Question

How do you solve this equation using the square root property ${{\left( x+3 \right)}^{2}}=49$?

Answer 1

Hint: In this problem we need to solve the given equation by using the square root property. We know that the solution of the equation is the value of the variable for which the given equation is satisfied. For this we will apply the reverse operations for the operations which are in the given equation. We can observe the square function in the given equation, so we will first apply the square root function on both sides of the given equation. Now we will simplify the obtained equation by applying the algebraic formulas and know values. Now we will apply the subtraction operation which is the reverse operation for the addition. Now we will simplify the obtained equations to get the required solution.

Complete step by step solution:
Given that, ${{\left( x+3 \right)}^{2}}=49$.
Applying square root on both sides of the above equation to solve the equation, then we will get
$\Rightarrow \sqrt{{{\left( x+3 \right)}^{2}}}=\sqrt{49}$
We know that the square root and square functions are cancelled and the value of $\sqrt{49}={{\left( \pm 7 \right)}^{2}}$. Substituting these values in the above equation, then we will get
$\Rightarrow x+3=\pm 7$
Separating the above equation as two equation which are
$x+3=7$ or $x+3=-7$
Subtracting the $3$ from the both of the above equation, then we will get
$\begin{align}
  & \Rightarrow x+3-3=7-3 \\
 & \Rightarrow x=4 \\
\end{align}$ or $\begin{align}
  & \Rightarrow x+3-3=-7-3 \\
 & \Rightarrow x=-10 \\
\end{align}$

Hence the solution of the given equation ${{\left( x+3 \right)}^{2}}=49$ is $x=4,-10$.

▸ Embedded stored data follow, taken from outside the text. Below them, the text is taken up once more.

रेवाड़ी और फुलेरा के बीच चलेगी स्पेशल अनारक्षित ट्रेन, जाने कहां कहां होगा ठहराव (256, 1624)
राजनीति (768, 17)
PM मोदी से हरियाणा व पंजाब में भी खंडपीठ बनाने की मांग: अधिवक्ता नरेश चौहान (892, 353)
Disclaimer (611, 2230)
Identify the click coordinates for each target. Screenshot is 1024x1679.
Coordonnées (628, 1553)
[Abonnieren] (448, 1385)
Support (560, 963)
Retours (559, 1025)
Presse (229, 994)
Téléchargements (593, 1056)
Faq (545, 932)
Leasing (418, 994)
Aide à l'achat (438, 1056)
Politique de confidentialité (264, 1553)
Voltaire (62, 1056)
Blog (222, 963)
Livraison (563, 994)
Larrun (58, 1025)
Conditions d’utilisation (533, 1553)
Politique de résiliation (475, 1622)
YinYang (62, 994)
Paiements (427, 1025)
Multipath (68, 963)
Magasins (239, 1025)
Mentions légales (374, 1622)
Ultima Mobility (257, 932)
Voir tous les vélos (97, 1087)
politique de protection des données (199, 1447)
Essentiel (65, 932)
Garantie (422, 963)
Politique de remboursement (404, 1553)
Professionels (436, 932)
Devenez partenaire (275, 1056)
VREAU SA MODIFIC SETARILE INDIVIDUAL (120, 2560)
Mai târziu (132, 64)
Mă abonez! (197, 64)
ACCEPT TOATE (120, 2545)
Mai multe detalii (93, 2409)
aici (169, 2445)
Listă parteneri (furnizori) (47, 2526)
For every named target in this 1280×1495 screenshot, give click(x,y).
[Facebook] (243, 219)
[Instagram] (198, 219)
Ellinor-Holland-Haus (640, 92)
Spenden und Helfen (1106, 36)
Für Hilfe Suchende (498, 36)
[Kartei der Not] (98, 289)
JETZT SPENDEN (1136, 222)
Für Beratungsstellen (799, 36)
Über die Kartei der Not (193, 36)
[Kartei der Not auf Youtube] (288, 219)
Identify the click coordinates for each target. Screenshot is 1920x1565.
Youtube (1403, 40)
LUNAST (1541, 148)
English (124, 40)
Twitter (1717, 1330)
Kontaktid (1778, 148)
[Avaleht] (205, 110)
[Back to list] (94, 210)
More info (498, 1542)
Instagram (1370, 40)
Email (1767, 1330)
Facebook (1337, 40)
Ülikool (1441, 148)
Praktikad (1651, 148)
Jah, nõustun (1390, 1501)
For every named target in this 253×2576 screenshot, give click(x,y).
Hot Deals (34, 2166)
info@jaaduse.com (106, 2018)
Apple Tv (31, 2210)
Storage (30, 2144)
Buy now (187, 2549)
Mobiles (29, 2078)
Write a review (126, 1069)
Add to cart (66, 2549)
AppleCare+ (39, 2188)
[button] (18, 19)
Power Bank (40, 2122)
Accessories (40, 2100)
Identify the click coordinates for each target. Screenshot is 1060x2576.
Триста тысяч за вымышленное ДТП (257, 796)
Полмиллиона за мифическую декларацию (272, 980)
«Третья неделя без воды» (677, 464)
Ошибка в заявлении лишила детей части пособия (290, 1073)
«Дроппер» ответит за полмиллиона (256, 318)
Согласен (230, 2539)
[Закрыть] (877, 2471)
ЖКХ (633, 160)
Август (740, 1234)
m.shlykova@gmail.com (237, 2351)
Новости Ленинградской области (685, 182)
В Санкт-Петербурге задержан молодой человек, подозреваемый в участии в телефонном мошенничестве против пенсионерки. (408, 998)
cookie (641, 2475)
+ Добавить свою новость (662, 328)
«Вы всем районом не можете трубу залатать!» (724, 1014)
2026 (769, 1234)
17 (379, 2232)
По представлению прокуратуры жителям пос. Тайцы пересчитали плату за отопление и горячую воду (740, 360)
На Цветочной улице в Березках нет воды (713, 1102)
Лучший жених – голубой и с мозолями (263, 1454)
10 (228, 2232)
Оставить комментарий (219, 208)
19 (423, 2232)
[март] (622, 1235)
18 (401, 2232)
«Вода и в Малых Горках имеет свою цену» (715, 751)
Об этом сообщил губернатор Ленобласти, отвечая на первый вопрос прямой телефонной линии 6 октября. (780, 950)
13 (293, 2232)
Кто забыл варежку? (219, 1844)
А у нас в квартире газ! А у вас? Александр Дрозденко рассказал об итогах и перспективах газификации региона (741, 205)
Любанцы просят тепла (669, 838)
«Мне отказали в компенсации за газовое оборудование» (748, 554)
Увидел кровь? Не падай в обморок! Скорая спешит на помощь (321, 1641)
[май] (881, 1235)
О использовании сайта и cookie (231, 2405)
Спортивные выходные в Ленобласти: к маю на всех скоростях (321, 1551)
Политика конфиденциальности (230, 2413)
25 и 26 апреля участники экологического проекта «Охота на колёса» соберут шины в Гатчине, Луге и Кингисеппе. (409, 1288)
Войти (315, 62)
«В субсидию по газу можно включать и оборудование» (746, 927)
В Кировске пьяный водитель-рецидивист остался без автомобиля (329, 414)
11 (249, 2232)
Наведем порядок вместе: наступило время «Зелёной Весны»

Note: In this problem they have asked to solve the given equation by using square root method, so we have followed the above procedure. We can also solve the equation in another method. In this method we will expand the term ${{\left( x+3 \right)}^{2}}$ by using the algebraic formula ${{\left( a+b \right)}^{2}}={{a}^{2}}+{{b}^{2}}+2ab$ and simplify the obtained equation and convert it in the form of standard quadratic equation. From this we can use either factorization method or we can use the formula $x=\dfrac{-b\pm \sqrt{{{b}^{2}}-4ac}}{2a}$ to get the solution.